Sono tempi strani. Si dice che il premier Monti debba presentarsi, al vertice
europeo del prossimo 28 giugno, con "qualcosa" in mano: riforma del lavoro,
spending review etc. Ammettiamolo: c’è qualcosa di un po' surreale
nell'immaginare l'austero ex rettore della Bocconi nei panni di uno studente con
il compito fatto. Intanto, le notizie sicuramente positive del decreto sviluppo
rischiano di essere sovrastate dal continuo senso di allarme in cui viviamo.
Tante uscite estemporanee (la riduzione delle ferie?
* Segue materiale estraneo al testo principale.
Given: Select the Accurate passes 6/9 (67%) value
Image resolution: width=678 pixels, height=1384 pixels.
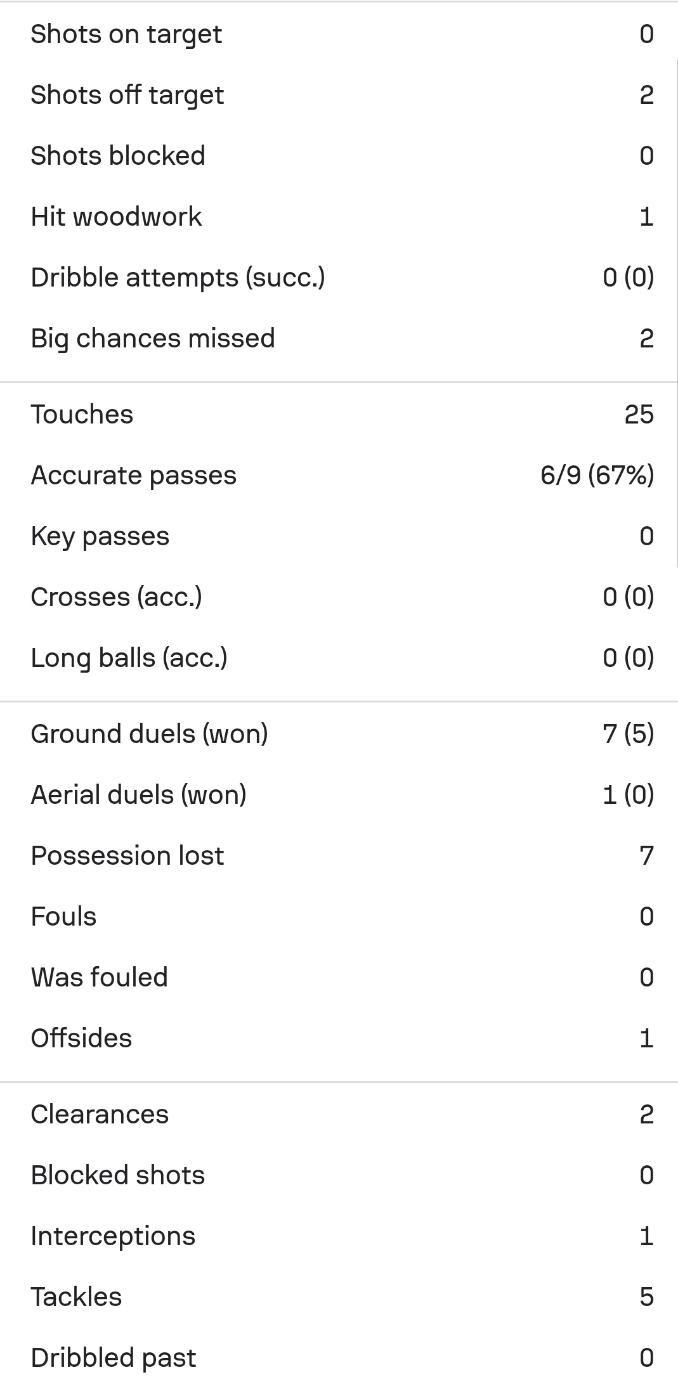Looking at the screenshot, I should tap(597, 475).
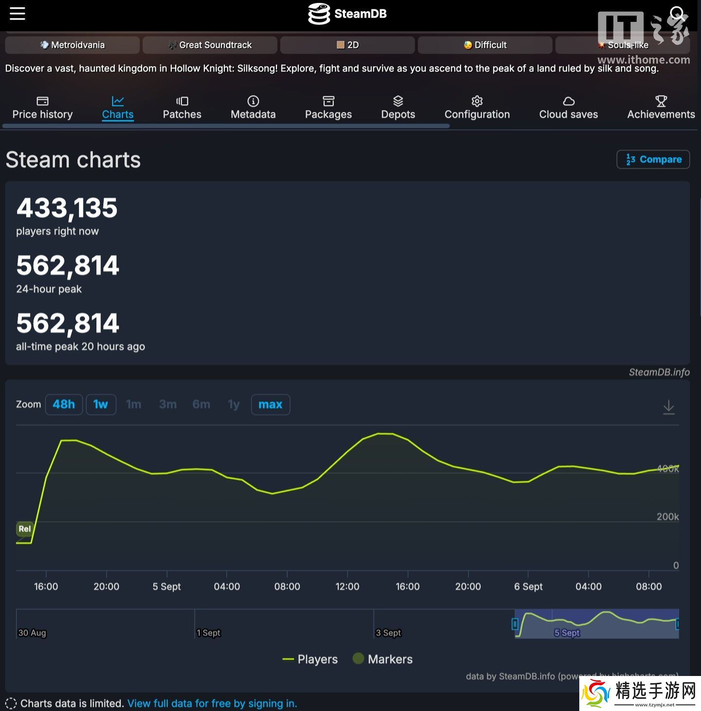Click the left navigator range handle

515,624
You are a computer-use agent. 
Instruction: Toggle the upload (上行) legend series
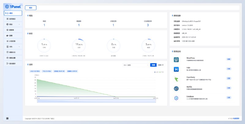click(156, 72)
La mobilità per gli statali
ultrasessantenni? Il moltiplicarsi, ahimè non dei pani e dei pesci, che
aiuterebbe molti, di questi tempi, ma degli esodati?). Si apre il giornale e non
si sa cosa aspettarsi. Invece la gente avrebbe bisogno di sperare in qualcosa,
di vedere una luce in fondo al vicolo scuro e accidentato che percorriamo;
avrebbe bisogno di essere certa che sta facendo sacrifici per il proprio futuro
e per quello dei figli, invece che per combattere lo spread. Ma che spread
d'Egitto, avrebbe detto Totò... Intanto, Monti potrebbe chiedere l'allentamento
del patto di stabilità: 13 città metropolitane italiane potrebbero rimettere in
circolo fondi per circa un miliardo di euro, che hanno lì, congelati, e che non
possono spendere, fino a giungere a triplicarli, se potessero usare le giacenze
di cassa. Sarebbe una bella boccata di ossigeno, lavoro, pagamenti,
manutenzioni... insomma, un senso di futuro. Andremo in pensione più tardi,
abbiamo pagato l’Imu, pagheremo sempre di più i servizi sociali, stiamo facendo
rinunce... Io credo che sia giunto il tempo di cominciare a pretendere, almeno
questo: appunto, il senso di futuro.